Would you please repeat, word for word, only the lines from the one holding "Click the help icon beside 组织机构代码" through the one holding "Filter projects by Marketing" in the material below, without the pictures?

**RECORDS FOR THIS EXERCISE**
Segment Open
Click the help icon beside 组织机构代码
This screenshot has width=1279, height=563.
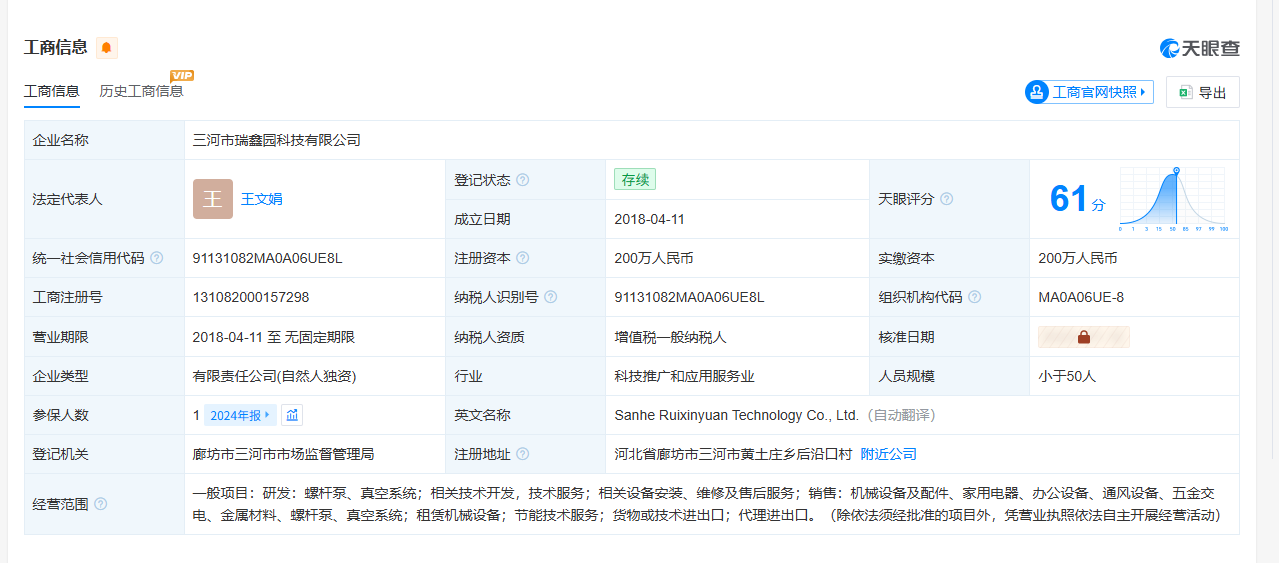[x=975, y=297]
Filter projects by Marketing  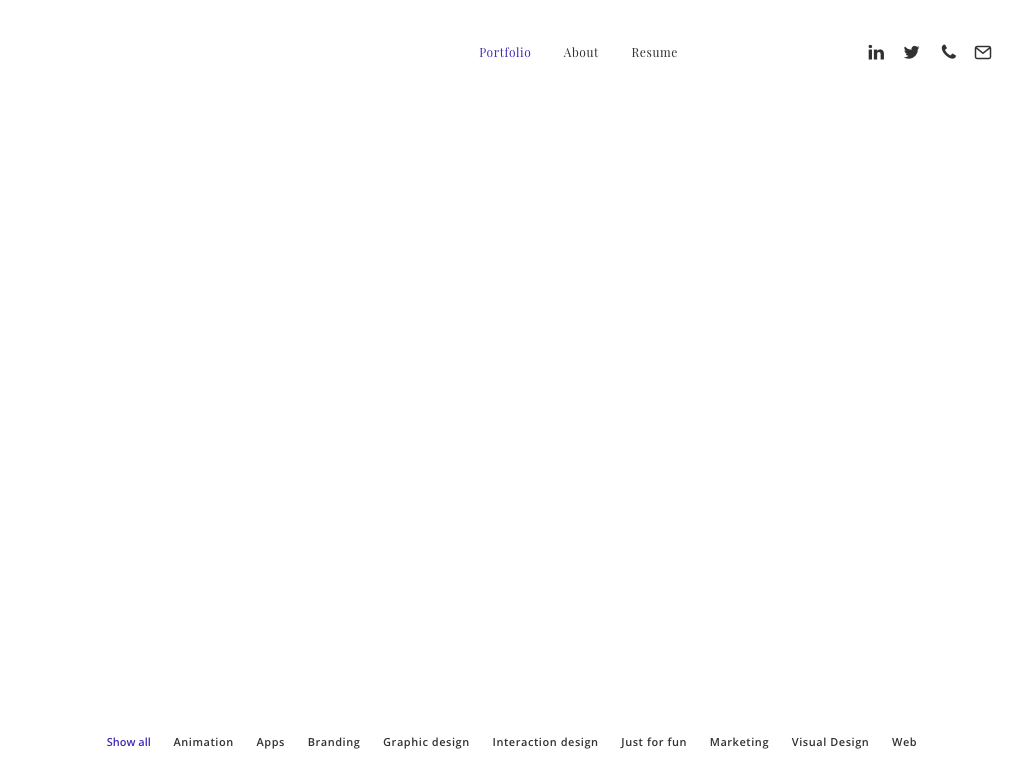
Segment Closed
Segment Open
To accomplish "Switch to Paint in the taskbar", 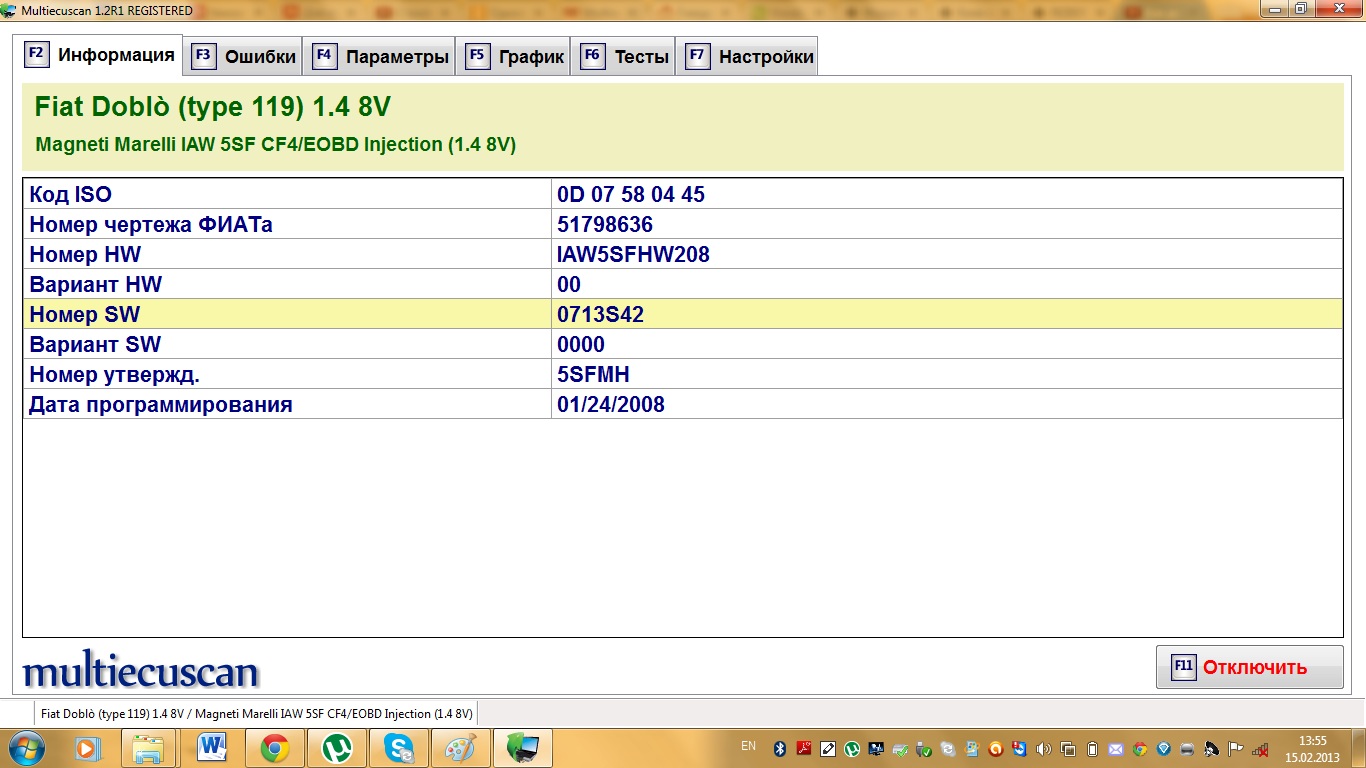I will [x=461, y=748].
Segment Closed
**TASK RESPONSE**
Click the help icon beside 组织机构代码
This screenshot has width=1279, height=563.
[x=975, y=297]
Filter projects by Marketing  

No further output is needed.